Originally spelt Hellul, the first records of the name in Malta were found on the Militia Roster of Watch Duties (1417) and the Island Militia List of 1419-1420 with individuals: Luca Hellul (Casali Dragu, Gazara et Maritatu), Paulu Hellul (Casali Bise et Dimag), Antoni Hellule (Gozo), Fidericu Hellul (Wied iż-Żurrieq and Għar Lapsi), Lippu Hellul (Marsaskala and St. Thomas Bay) bearing it as a surname and Xellule Fandar (Mdina) bearing it as a given name, with all recorded individuals belonging strictly to rural Catholic peasant families. A possible variant of the name was recorded in Calatatrasi, Sicily in 1178 (Allūn ibn Bādīs, Siculo-Arabic: علون بن باديس) as a given name.

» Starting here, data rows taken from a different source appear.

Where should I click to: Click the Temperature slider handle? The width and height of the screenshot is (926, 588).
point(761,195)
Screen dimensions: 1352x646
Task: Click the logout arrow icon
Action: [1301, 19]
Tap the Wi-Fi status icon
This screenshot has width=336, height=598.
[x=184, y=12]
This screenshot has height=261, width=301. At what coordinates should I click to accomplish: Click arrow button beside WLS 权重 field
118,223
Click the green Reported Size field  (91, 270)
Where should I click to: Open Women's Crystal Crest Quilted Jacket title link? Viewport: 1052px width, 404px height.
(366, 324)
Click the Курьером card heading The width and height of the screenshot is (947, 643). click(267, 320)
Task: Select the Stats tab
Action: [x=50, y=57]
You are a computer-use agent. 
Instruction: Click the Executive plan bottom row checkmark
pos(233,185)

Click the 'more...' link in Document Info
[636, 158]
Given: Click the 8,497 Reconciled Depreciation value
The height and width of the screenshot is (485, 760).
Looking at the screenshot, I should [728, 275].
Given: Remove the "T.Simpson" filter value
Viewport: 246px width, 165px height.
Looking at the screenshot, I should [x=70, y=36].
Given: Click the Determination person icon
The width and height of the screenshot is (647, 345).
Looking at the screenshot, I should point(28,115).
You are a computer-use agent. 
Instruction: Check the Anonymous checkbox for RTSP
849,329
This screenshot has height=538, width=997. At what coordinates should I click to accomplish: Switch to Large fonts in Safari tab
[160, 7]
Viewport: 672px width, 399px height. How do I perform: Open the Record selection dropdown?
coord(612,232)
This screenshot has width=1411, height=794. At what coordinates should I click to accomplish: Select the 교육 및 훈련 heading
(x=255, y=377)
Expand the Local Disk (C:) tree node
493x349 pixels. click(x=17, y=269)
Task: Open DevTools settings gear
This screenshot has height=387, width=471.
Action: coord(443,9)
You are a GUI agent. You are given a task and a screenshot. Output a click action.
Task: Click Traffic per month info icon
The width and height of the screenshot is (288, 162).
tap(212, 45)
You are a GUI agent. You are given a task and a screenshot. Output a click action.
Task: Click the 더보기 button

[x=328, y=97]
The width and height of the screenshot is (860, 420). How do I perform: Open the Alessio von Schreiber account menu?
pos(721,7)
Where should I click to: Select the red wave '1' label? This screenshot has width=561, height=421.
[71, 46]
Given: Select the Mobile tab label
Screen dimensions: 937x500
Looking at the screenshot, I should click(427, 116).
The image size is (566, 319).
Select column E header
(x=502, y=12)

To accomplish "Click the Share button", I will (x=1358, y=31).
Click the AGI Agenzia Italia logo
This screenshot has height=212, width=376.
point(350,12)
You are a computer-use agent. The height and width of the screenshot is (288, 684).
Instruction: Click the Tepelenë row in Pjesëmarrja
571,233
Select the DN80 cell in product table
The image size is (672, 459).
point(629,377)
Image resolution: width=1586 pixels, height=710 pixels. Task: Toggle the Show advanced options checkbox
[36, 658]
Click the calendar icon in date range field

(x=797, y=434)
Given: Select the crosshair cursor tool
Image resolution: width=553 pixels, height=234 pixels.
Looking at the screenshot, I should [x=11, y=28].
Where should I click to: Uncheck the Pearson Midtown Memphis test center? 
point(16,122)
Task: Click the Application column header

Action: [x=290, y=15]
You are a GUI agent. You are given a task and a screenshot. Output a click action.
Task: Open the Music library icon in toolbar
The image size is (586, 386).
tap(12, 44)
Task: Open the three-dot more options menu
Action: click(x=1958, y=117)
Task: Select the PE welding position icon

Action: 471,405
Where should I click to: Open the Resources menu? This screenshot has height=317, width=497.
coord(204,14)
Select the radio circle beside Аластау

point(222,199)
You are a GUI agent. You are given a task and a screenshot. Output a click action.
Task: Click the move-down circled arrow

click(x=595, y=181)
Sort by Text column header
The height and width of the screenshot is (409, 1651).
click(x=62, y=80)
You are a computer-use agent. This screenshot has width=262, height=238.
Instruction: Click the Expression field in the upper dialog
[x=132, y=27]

Notable people with the surname include:

- Andy Ellul (born 1975), Maltese politician
- Anthony Ellul (born August 1966), Maltese judge
- Jacques Ellul (1912–1994), French (Maltese heritage) philosopher, sociologist, theologian, and Christian anarchist
- Massimo Ellul (born 1970), Maltese businessman
- Emanuel Ellul, Maltese economist
- Salvatore Ellul, Maltese architect
- Mattias Ellul, Maltese footballer
- Matthew Ellul, Maltese footballer

==See also==
- Elul (month)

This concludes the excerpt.